▶ _The problem_
Return exactly the lines of the entries that start at the line containing "Select Exclude for Zone limitation" and continue to the last line. Omit the pictures.

▶ _Source records_

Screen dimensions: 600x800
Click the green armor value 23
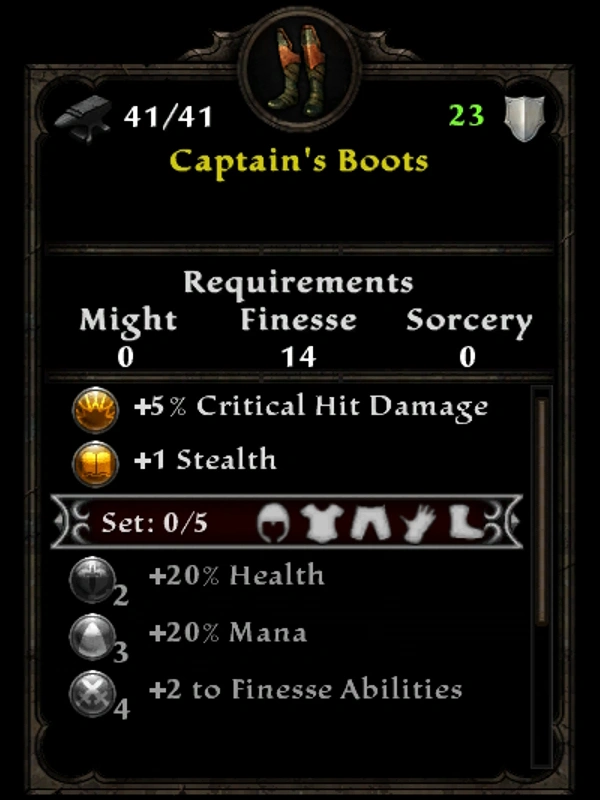pyautogui.click(x=466, y=115)
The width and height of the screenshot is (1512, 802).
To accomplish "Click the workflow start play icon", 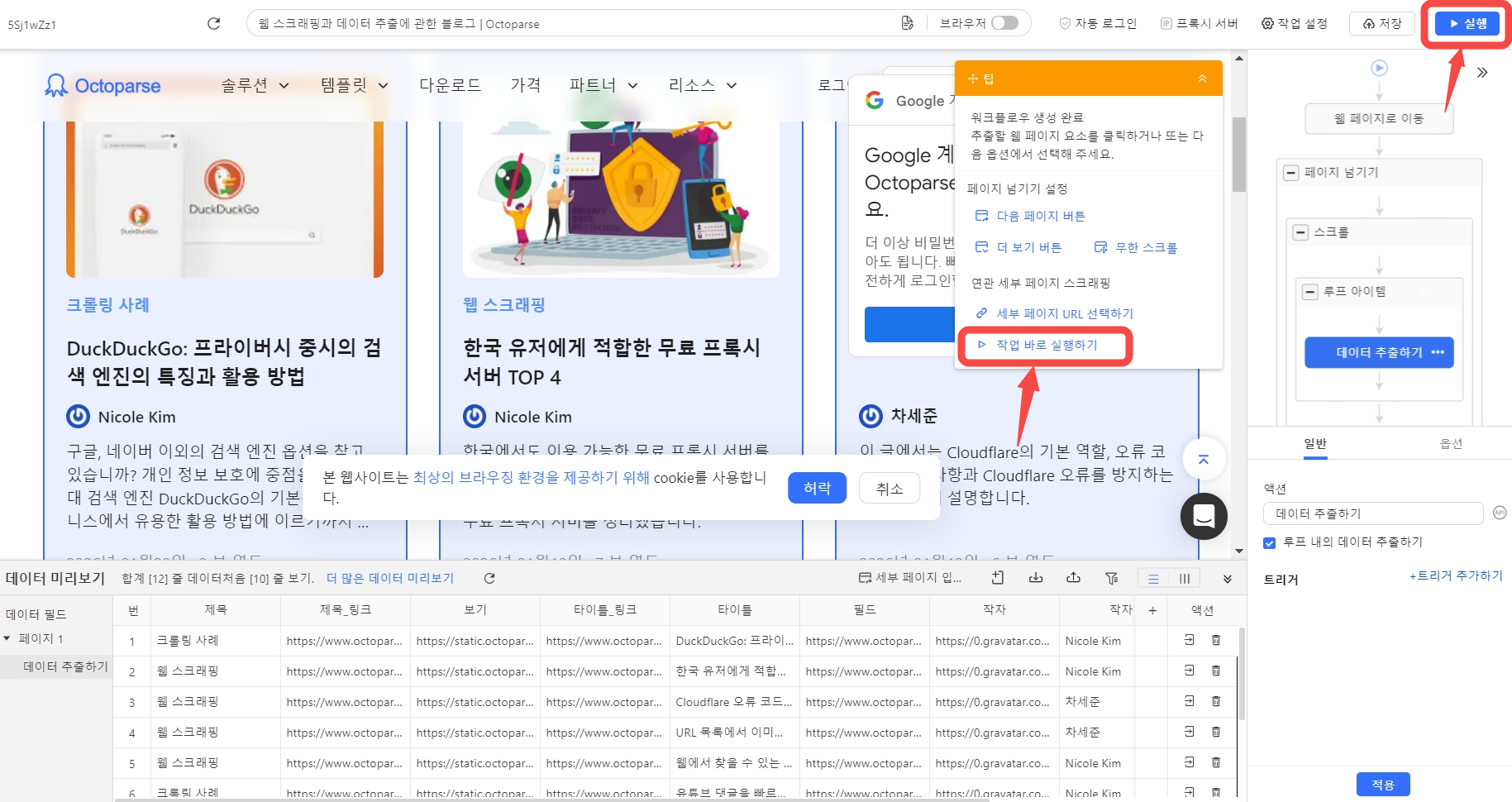I will click(x=1379, y=68).
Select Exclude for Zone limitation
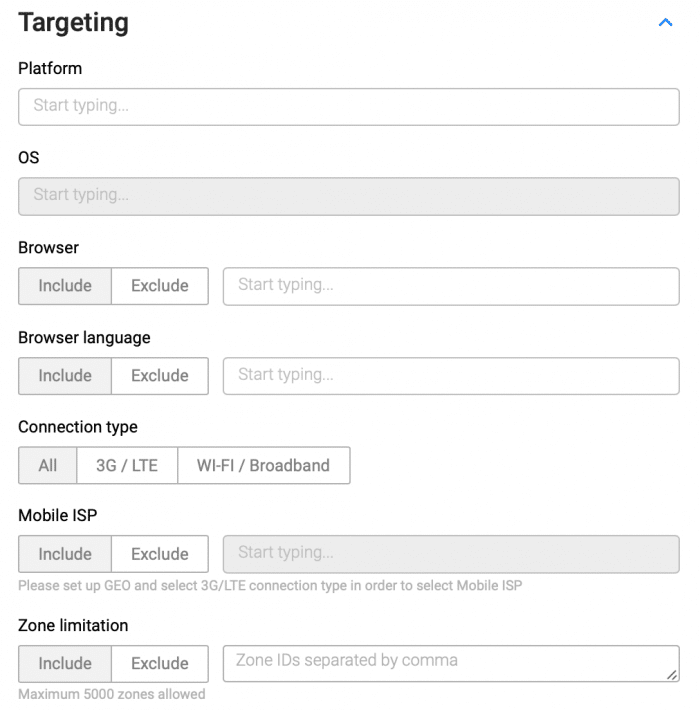The height and width of the screenshot is (710, 700). coord(159,664)
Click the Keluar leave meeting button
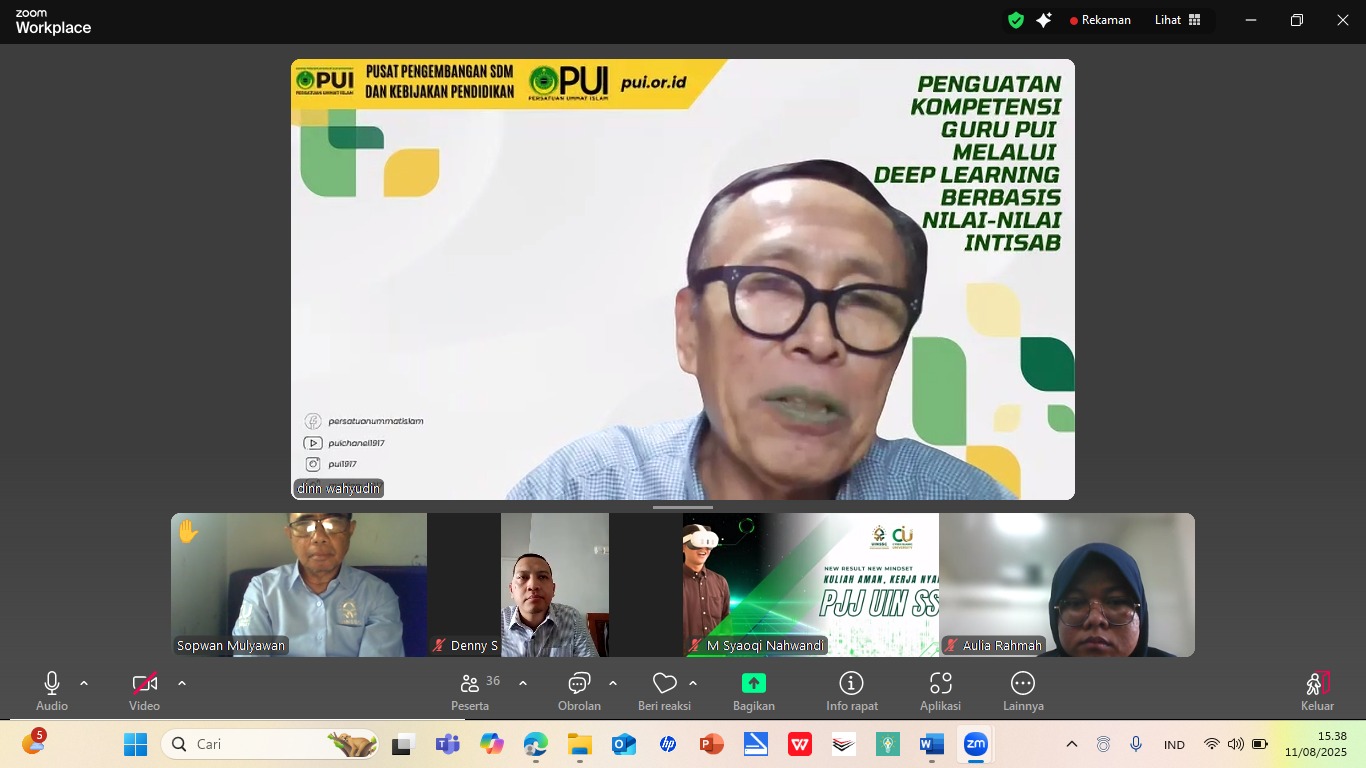1366x768 pixels. coord(1317,688)
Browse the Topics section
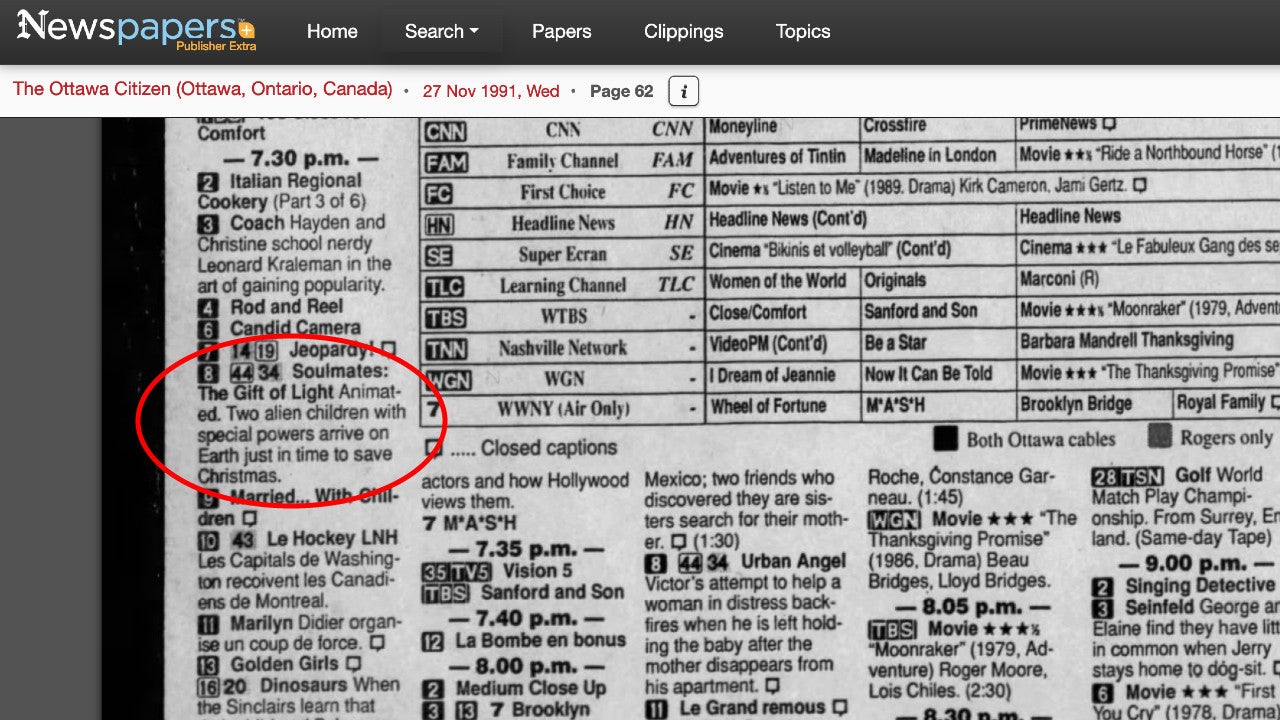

▶ _Response to the task_
Select Exclude for Zone limitation
The height and width of the screenshot is (710, 700). coord(159,664)
Click the Keluar leave meeting button
1366x768 pixels. coord(1317,688)
Browse the Topics section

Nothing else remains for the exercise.